Rachel Parry, the USPG's regional manager for Asia, said on the organization's website that "we keep all the affected people in Japan, and in particular our fellow Anglicans, especially those who have not yet been able to be reached in Tohoku diocese, in our thoughts and prayers."

Yawata said that all phone lines are down because of heavy usage. "In Tokyo and the vicinity there is slight damage and some fires, but it is not detrimental," he told the Anglican Communion News Service.

Several aftershocks have been reported in Japan, while other countries in the Pacific Ocean prepare for the impact of the resulting tsunami.
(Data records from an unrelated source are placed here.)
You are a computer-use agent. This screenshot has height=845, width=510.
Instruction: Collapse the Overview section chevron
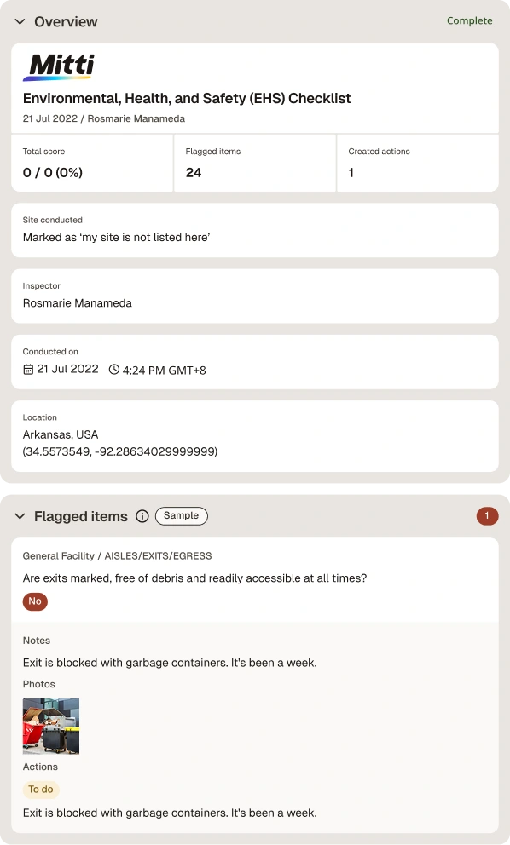point(20,21)
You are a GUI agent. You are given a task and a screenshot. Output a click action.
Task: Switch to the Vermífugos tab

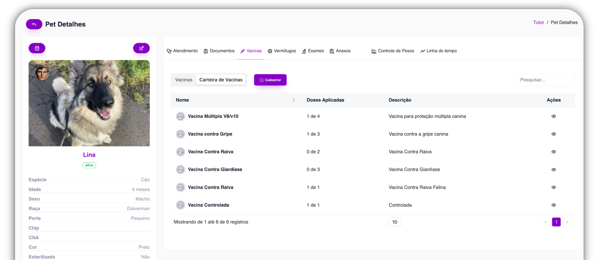(282, 51)
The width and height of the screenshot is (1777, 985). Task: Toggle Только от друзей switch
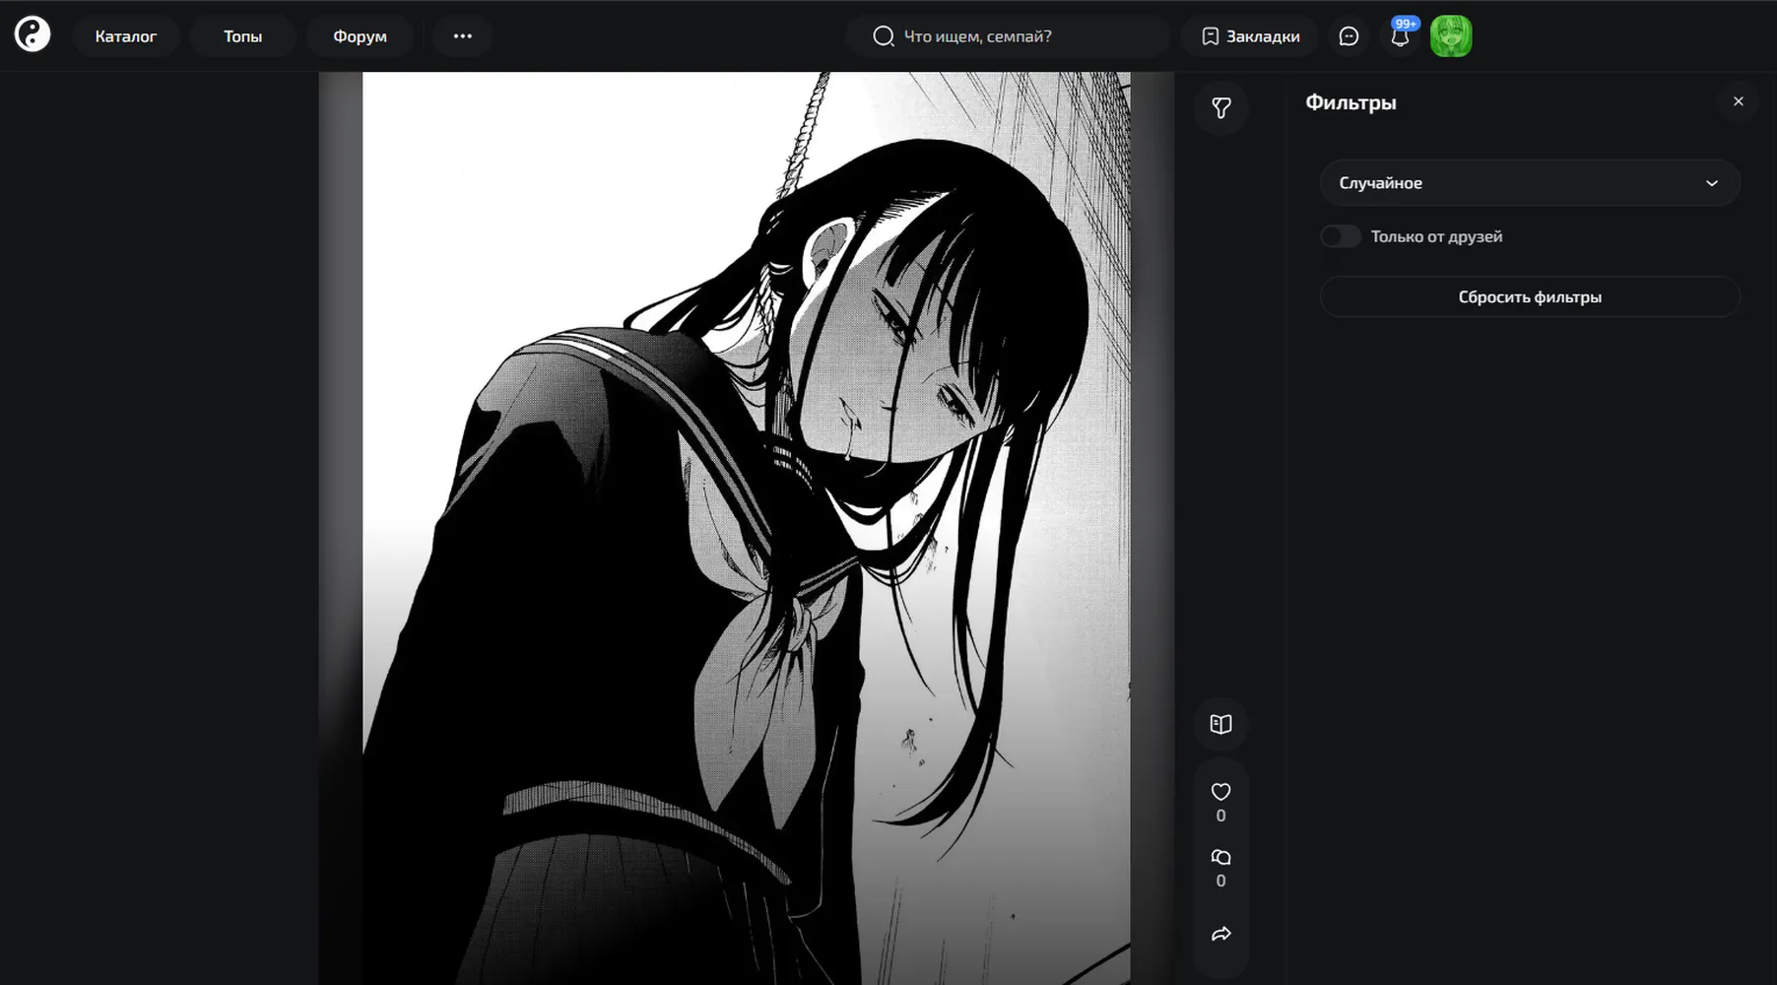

Sally Keeble, director for the Anglican Communion's Alliance for Development, Relief and Advocacy, said that she is working with agencies in all countries likely to be affected by the earthquake. "We will be coordinating contact points for people who might wish to offer help or who might need to be in receipt of help," she said, according to ACNS. The alliance also will be contacting Anglican and Episcopal agencies to find out what they are doing to assist, she said.